Design a news feed aggregator
Company: Rippling
Role: Software Engineer
Category: System Design
Difficulty: hard
Interview Round: Take-home Project
Design a large-scale news aggregator and personalized feed system.
Requirements:
- Ingest articles from thousands of publishers via RSS/webhooks/APIs; handle rate limits, retries, failures, and deduplication.
- Support near-real-time updates (<5 seconds end-to-end) and backfill for missed content.
- Provide a personalized ranked feed per user using signals (followed sources, topics, recency, engagement) and experimentation support (A/B, holdouts).
- Implement search and topic/tag pages; support geo and language filters.
- Ensure idempotent ingestion, content normalization, media handling, and spam/NSFW detection.
- Design storage (hot/cold), indexing, and caching layers; include data models and schemas.
- Describe feed generation strategy (pull vs. push; fan-out-on-write/read) and trade-offs.
- Plan for multi-region availability, eventual consistency, and disaster recovery.

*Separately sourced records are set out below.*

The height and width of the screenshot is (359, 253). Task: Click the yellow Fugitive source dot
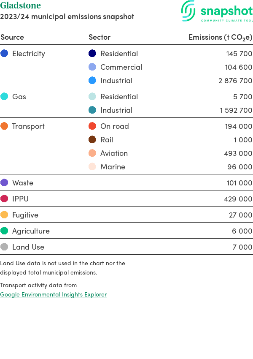[4, 215]
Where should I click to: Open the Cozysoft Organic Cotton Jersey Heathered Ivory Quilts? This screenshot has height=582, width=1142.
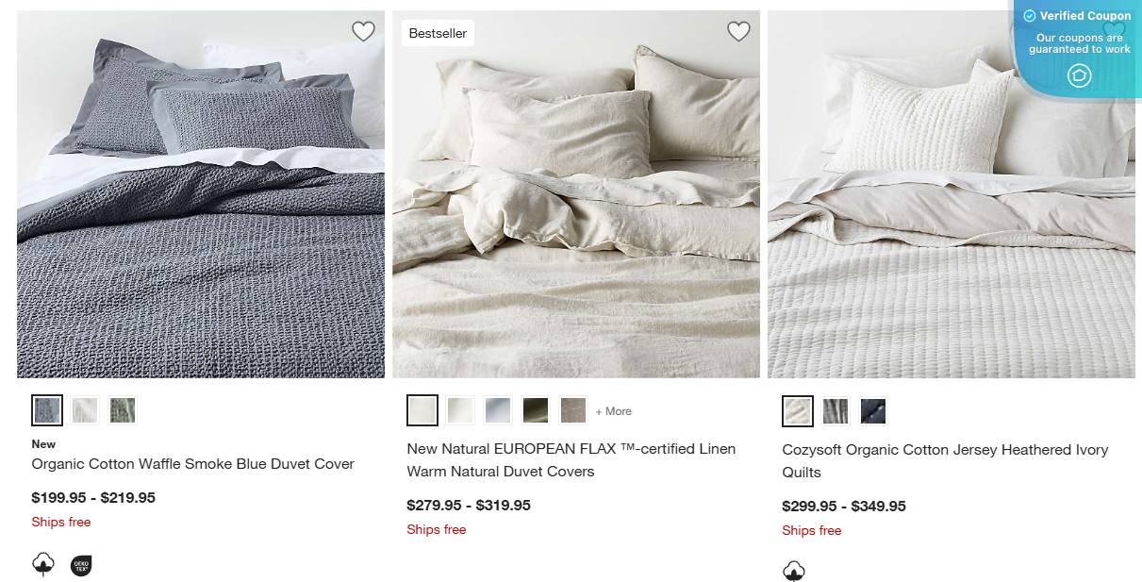click(945, 460)
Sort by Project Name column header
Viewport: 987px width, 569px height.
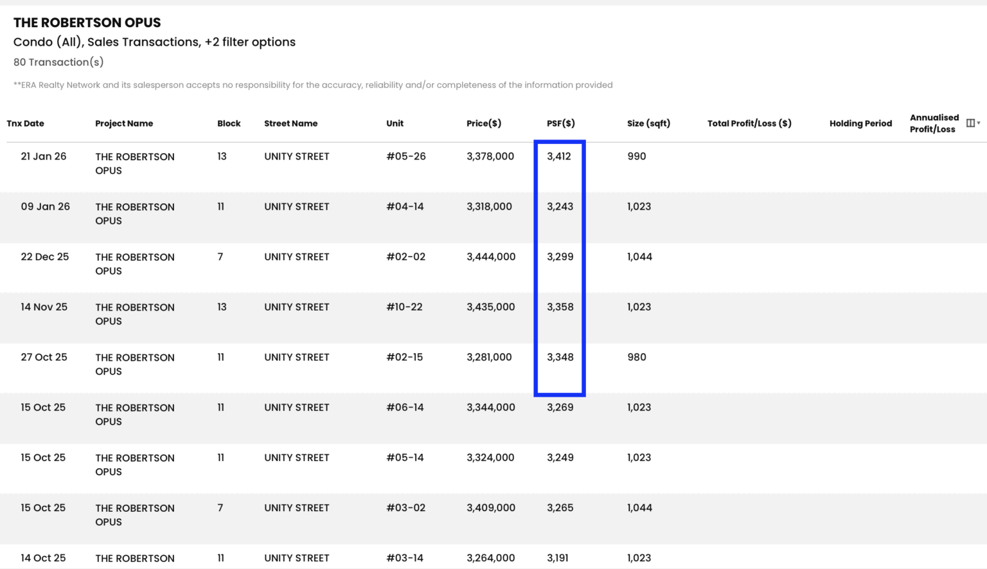click(x=124, y=123)
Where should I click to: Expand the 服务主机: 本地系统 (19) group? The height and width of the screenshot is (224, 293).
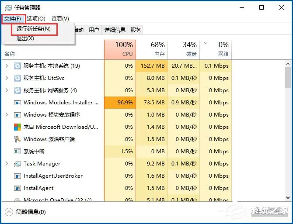pos(7,66)

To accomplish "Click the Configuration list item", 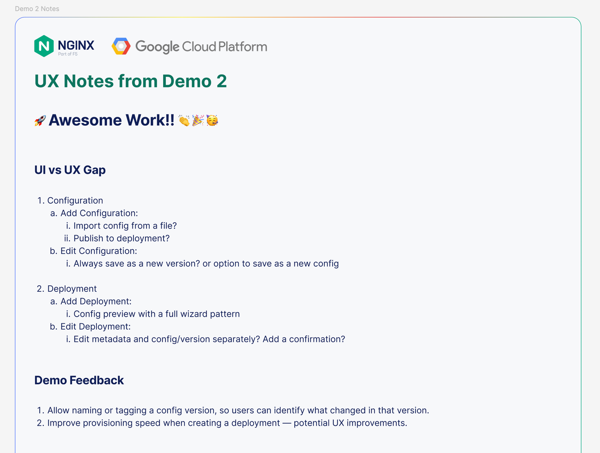I will click(x=75, y=201).
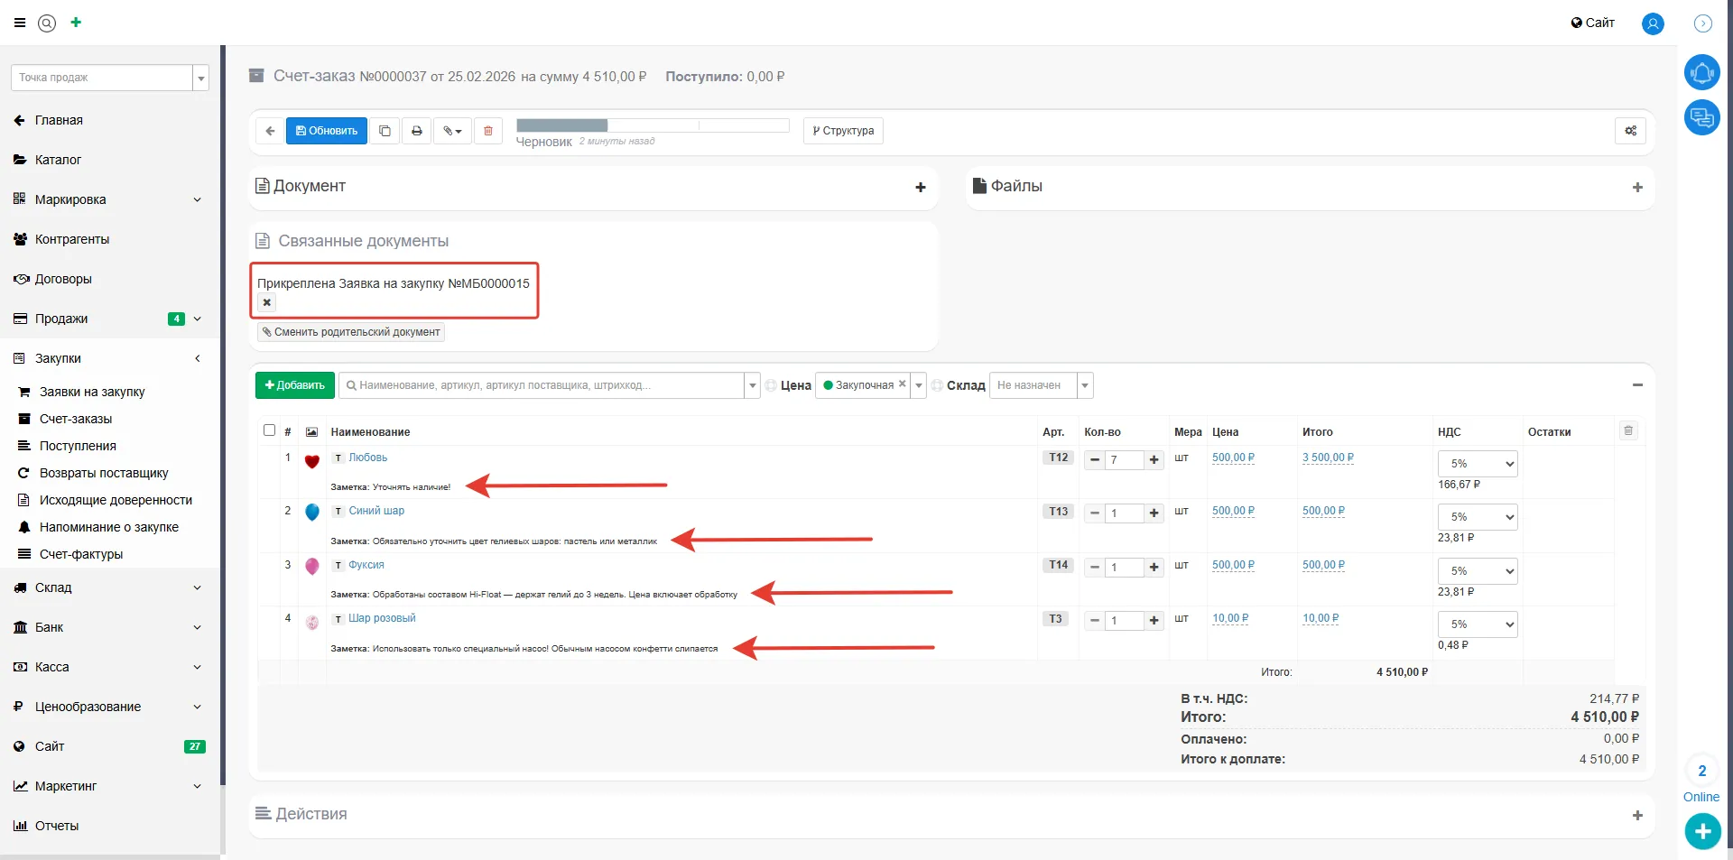This screenshot has height=860, width=1733.
Task: Click the copy document icon in toolbar
Action: [385, 131]
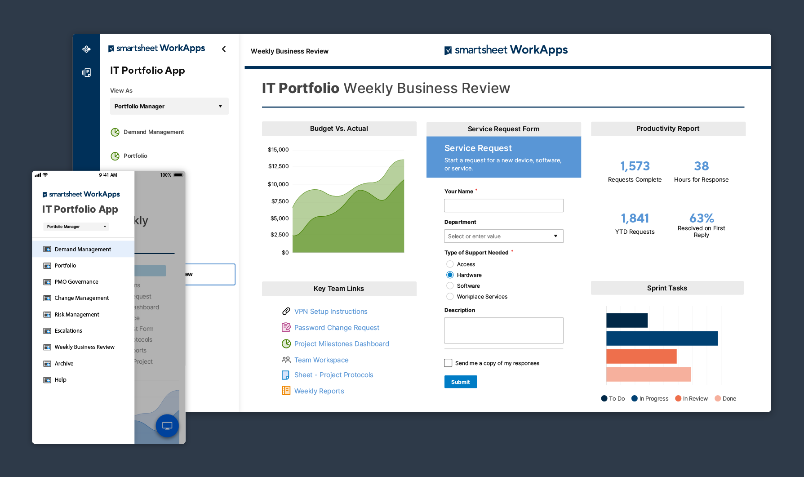
Task: Open the Portfolio Manager View As dropdown
Action: click(169, 106)
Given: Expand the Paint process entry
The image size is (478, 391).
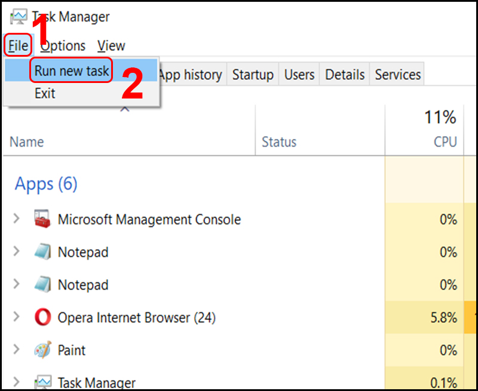Looking at the screenshot, I should (x=16, y=350).
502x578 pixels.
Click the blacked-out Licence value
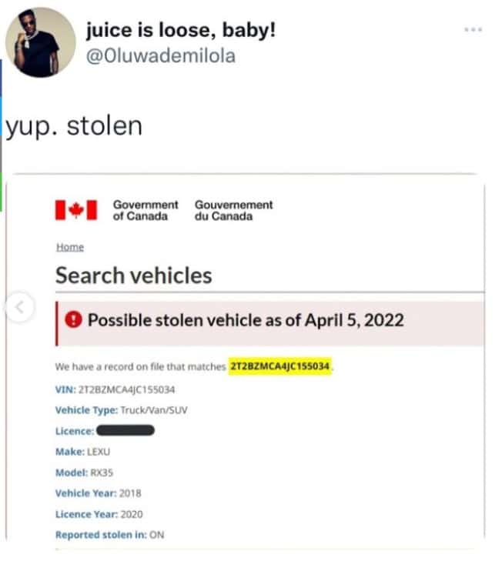click(126, 431)
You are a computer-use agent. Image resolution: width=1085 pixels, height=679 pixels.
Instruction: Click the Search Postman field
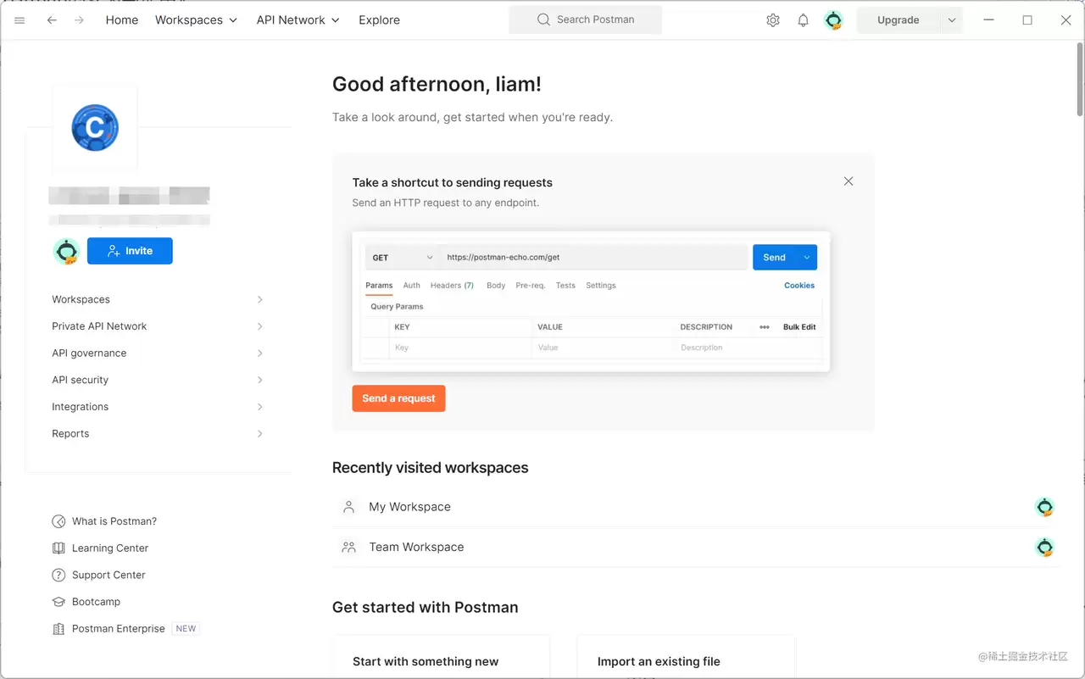586,20
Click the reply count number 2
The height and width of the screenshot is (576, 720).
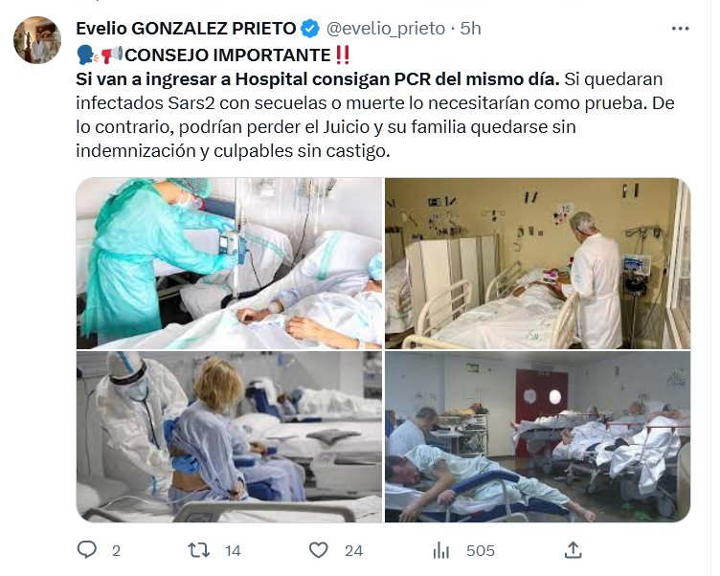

- Estimate capacity (QPS, throughput, data volume), scaling strategy, and cost controls.
- Define external/internal APIs, rate limiting, authentication/authorization, and user privacy/compliance (GDPR/CCPA).
- Include monitoring, alerting, logging, and SLOs; describe rollback and incident mitigation.
- Provide a phased rollout and end-to-end testing plan.
Quick Answer: This question evaluates a candidate's competence in designing large-scale distributed systems, including real-time ingestion, personalized ranking, data modeling and indexing, search, scalability, reliability, security, and operational practices.